そして翌年には彼女は身ごもった状態で実家へと帰された。
もう領主が彼女に何を強いたのかは明らかだった。
町の人々は自分の家族を守る為に必死になって働いた。重い税金を払う為に、特に女性のいる家は必死だった。
しかし、それでも毎年のように領主の屋敷に使用人として連れて行かれる女性は後を絶たない。男性ならば労働力として寝る間も惜しむように酷使され、女性であれば領主の慰みものになる。
そして今、私もその道に足を踏み入れてしまっていた。
「シスター、こんな時間にどうしたんですか?」
夕食の片づけを終えた頃、不意に私は声を掛けられる。振り返るとそこにはレインが立っていた。
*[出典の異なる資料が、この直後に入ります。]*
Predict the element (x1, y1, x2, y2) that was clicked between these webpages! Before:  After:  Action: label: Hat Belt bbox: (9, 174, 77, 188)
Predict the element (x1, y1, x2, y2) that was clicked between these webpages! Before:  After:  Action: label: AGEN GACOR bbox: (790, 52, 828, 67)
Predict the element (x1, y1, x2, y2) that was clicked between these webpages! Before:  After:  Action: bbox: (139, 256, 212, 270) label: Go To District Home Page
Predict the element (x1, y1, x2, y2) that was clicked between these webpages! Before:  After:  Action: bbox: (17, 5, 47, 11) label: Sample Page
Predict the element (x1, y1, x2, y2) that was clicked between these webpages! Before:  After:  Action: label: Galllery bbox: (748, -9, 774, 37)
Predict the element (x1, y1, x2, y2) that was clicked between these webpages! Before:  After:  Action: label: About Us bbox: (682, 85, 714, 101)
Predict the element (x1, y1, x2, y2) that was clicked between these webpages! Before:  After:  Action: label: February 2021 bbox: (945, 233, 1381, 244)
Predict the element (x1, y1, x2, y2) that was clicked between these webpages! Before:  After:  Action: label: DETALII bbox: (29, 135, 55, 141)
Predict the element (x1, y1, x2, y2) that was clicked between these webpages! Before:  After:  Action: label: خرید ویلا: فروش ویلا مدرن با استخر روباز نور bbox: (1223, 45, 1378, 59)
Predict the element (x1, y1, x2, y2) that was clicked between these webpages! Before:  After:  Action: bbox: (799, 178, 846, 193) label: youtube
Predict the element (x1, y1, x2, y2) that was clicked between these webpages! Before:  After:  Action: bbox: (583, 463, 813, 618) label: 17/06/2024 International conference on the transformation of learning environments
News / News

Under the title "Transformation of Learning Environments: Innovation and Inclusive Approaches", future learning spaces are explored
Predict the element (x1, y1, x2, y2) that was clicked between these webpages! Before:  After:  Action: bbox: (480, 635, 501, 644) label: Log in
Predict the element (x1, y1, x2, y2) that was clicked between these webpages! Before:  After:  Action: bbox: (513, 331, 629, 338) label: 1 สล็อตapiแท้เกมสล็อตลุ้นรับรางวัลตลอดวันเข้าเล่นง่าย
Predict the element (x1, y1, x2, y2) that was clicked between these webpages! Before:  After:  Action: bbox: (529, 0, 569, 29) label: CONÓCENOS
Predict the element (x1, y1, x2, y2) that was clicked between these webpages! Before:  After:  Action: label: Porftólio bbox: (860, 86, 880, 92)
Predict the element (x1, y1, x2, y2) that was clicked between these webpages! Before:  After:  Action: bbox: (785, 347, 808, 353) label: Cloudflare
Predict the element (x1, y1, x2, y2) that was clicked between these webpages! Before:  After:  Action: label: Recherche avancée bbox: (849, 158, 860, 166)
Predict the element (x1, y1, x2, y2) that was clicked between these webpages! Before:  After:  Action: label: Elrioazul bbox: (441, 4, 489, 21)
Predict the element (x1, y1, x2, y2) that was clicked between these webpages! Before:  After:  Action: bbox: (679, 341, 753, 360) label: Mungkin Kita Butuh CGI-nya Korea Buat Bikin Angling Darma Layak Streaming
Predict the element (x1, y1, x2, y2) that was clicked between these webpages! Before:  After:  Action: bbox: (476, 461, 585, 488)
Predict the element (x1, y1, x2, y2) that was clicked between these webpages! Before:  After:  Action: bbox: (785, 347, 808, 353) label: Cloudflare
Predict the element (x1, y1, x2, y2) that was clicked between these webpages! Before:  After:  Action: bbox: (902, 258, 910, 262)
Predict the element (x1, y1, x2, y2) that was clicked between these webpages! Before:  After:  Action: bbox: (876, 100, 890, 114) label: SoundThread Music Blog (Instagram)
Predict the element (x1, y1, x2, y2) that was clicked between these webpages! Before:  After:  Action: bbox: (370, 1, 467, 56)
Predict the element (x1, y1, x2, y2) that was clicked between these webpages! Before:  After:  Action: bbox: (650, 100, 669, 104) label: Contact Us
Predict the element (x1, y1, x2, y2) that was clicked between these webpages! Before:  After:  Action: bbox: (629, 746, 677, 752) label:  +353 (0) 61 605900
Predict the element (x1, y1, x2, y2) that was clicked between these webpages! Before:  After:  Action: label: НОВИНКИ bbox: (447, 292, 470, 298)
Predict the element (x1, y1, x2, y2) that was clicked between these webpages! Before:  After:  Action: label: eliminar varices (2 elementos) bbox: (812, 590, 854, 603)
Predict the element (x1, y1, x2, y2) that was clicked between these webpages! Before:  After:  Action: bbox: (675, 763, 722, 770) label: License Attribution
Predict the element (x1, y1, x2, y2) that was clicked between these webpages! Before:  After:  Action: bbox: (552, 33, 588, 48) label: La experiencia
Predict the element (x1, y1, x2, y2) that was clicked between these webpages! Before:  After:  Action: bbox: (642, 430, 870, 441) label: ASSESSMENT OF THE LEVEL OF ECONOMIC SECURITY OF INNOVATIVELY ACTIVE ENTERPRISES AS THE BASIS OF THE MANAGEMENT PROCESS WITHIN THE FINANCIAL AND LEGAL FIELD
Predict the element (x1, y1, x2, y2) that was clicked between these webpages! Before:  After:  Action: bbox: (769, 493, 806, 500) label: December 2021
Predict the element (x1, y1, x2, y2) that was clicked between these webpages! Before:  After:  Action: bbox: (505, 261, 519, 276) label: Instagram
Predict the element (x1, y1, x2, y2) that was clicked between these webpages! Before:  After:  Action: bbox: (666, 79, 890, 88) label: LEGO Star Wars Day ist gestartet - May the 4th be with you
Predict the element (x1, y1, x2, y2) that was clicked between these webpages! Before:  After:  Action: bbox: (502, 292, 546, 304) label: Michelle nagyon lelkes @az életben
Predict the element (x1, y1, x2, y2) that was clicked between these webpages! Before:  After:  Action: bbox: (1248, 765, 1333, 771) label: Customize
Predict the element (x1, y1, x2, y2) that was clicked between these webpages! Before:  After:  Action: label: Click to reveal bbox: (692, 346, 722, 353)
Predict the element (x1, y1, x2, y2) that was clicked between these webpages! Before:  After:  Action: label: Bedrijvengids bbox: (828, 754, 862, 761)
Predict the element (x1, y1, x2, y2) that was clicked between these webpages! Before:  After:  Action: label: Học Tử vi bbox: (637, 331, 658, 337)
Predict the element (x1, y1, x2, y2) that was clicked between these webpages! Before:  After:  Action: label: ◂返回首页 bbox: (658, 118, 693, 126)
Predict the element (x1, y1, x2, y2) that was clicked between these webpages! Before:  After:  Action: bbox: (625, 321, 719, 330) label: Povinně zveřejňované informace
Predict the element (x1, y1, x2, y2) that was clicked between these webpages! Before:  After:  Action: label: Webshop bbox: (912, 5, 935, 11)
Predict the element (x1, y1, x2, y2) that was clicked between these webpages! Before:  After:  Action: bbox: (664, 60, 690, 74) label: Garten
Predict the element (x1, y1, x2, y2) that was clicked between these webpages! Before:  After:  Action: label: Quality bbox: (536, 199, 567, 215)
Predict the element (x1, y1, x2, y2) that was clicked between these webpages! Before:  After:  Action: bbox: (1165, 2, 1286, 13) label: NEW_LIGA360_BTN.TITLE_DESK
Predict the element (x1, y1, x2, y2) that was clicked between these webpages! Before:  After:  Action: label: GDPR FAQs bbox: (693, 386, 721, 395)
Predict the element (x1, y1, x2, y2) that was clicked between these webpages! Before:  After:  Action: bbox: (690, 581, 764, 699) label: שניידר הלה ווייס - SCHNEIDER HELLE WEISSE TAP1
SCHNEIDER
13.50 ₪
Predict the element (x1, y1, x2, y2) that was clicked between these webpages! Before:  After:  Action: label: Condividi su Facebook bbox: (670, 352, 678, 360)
「なんでもありませんよ。少し用事があって教会を留守にします。もしかしたら帰るのは明日になるかもしれません」
「いや……、でもシスター何で……修道服ではないんですか?」
「あの服は神様に使える身分として、純潔を守る服ですからね。今の私には身に着ける資格はありませんから。……大丈夫ですよ。オリバーや他の子たちをお願いします」
「ま、待って! シスター! シスター!」
何も持たずに教会を後にする。そして私が向かうのは領主の暮らす屋敷。これまでは教会に送られる僅かばかりの寄付で私たちはどうにか生活を送ることができていた。
だけど、つい数か月前から教会に掛けられた税率が上がったのだ。
教会には働けそうな子供たちが増えてきた、というのが領主の主張だ。そして領主は私に選択を求めたのだ。
私が彼の伽の相手をするか、孤児院の子供達を見捨てるか、そんな理不尽な選択を。
(私がしなくては……。あの子達をまもらないと……)
もしも教会の畑までもが紅花の栽培に利用されれば、もう子供達が美味しいと言ってくれる野菜や山菜だけのスープさえ作ることもできなくなってしまうだろう。
そうなれば、何人が冬を越えられるだろうか?
あの子達を守ることができるのが私だけなのならば、もう私に選択肢はない。自分に明るい笑顔を向けてくれる彼女たちの為にも、私は最低の条件を受け入れる。
「領主様にお目通りをお願いできますか?」
月明かりだけが頼りの夜の中、門を守る彼の私兵に声を掛ける。そして私が屋敷の敷地内へと足を踏み入れれば、私の背後で鉄の扉が重い音を立てて閉まる。
もう私に後戻りすることはできなくなっていた。